Insulin secretion is a further, difficult to measure parameter directly impacting glycaemic outcomes. Parameterization from the well-known and widely used Van Cauter model was used to calculate estimated insulin secretion from C-peptide measurements and a Monte Carlo analysis was used to determine the expected range of estimated insulin secretion. It was shown plasma volume (Vp) has the largest effect on modelled insulin secretion estimates and subjects with a body mass index (BMI) > 30 have larger variation in insulin secretion estimates than subjects with BMI < 30. Overall, the modelled insulin secretion estimates can vary by approximately +/- 15%. In particular, subjects with a BMI > 30, where the interquartile range of 34.3% compared to subjects with a BMI < 30 with 24.7%, a significant change in variability. This is the first time this variation has been quantified, and it should be considered when applying this insulin secretion estimation method to clinical diagnostic thresholds and interpretation of model-based analyses, such as insulin sensitivity.
Glucose clearance can vary via insulin-mediated and non-insulin mediated pathways, and these effects are not typically able to be separated in human studies. A modified Dynamic Insulin Secretion and Sensitivity Test (DISST) protocol with 7 samples over 60 minutes was created to identify non- insulin mediated glucose uptake (NIMGU) and SI in people with impaired glucose tolerance or T2DM before and after an intervention. Changes can be identified as small as 1x10-4 L/mU/min for SI and 0.002 min-1 for NIMGU. The results also quantify more precisely the trade-off of these parameters and the likelihood of different values along this trade-off line. As a result, the estimated contributions of each can be delineated within these ranges, providing further, heretofore unavailable insight.
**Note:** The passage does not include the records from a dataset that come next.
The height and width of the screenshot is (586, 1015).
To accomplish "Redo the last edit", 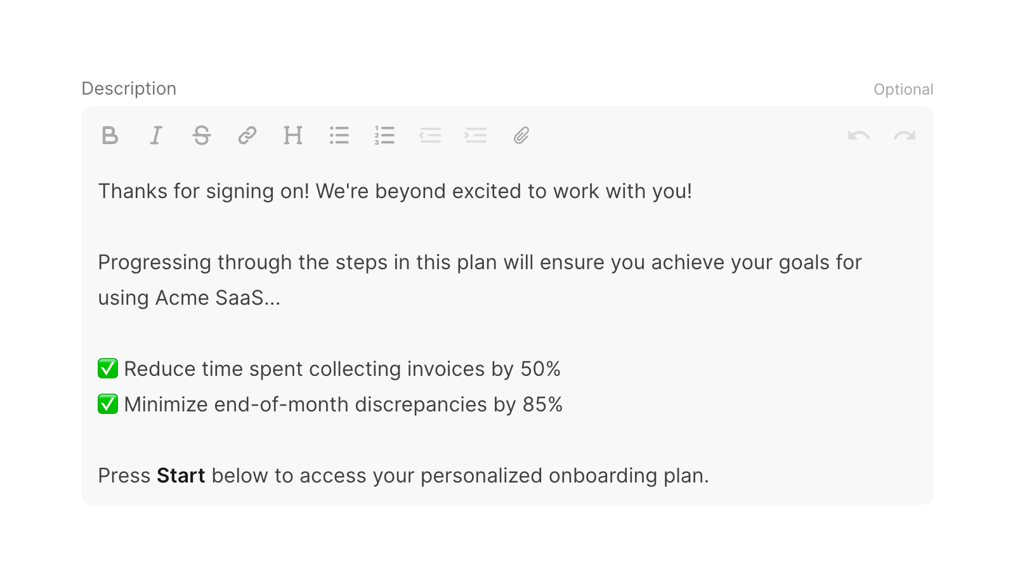I will (905, 135).
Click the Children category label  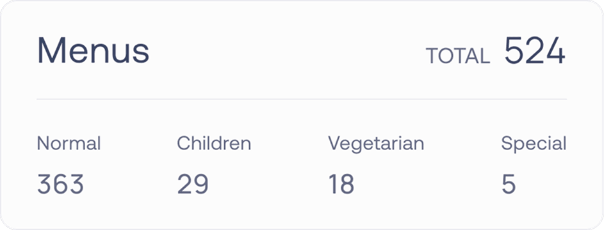(214, 144)
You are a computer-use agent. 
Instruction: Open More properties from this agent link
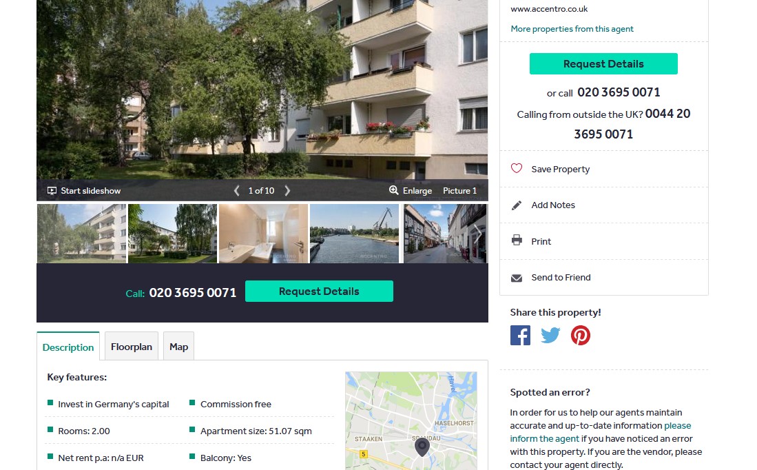coord(572,29)
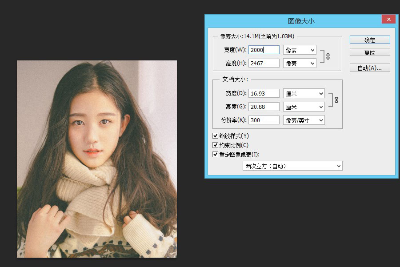The width and height of the screenshot is (400, 267).
Task: Click the portrait photo on the canvas
Action: click(x=97, y=159)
Remission of T2DM is possible and has been extensively reported in literature studies, often with limited patient numbers. The Diabetes Reset through Intermittent Fasting Trial (DRIFT) study was conducted to determine exactly which metabolic changes occur during fasting in people with insulin dependent T2DM. In particular, an alternate day fasting protocol was employed as a short-term, intensive lifestyle intervention, and changes in insulin sensitivity and insulin secretion were assessed using the model-based DISST and the prior elements of this research. To date, two participants completed the DRIFT fasting protocol. Both showed a significant increase in endogenous insulin secretion and were able to significantly reduce or stop exogenous insulin use. More participants are needed in this ongoing clinical study to determine if the results are robust. However, these first results indicate how fasting actually impacts individuals with diabetes, and can cause remission. While the study protocol is not sustainable for long-term use, it shows the impact of fasting and further studies may thus follow onward towards a sustainable approach.
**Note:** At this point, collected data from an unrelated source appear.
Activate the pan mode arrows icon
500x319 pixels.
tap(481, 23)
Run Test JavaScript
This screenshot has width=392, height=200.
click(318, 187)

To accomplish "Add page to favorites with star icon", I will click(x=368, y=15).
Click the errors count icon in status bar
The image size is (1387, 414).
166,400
The prevalence of T2DM continues to increase. Diabetes medications help to reduce the risk of complications from high blood glucose concentration, but have side effects, significant cost, and sometimes poor adherence. Thus, lifestyle changes still need to be made to reverse progression of the disease. The use of fasting as an intervention can be a safe and effective option for many people with T2DM, and model-based methods developed in this thesis can provide the scientific and computational tools to assess, guide, personalise, and optimise these interventions going forward.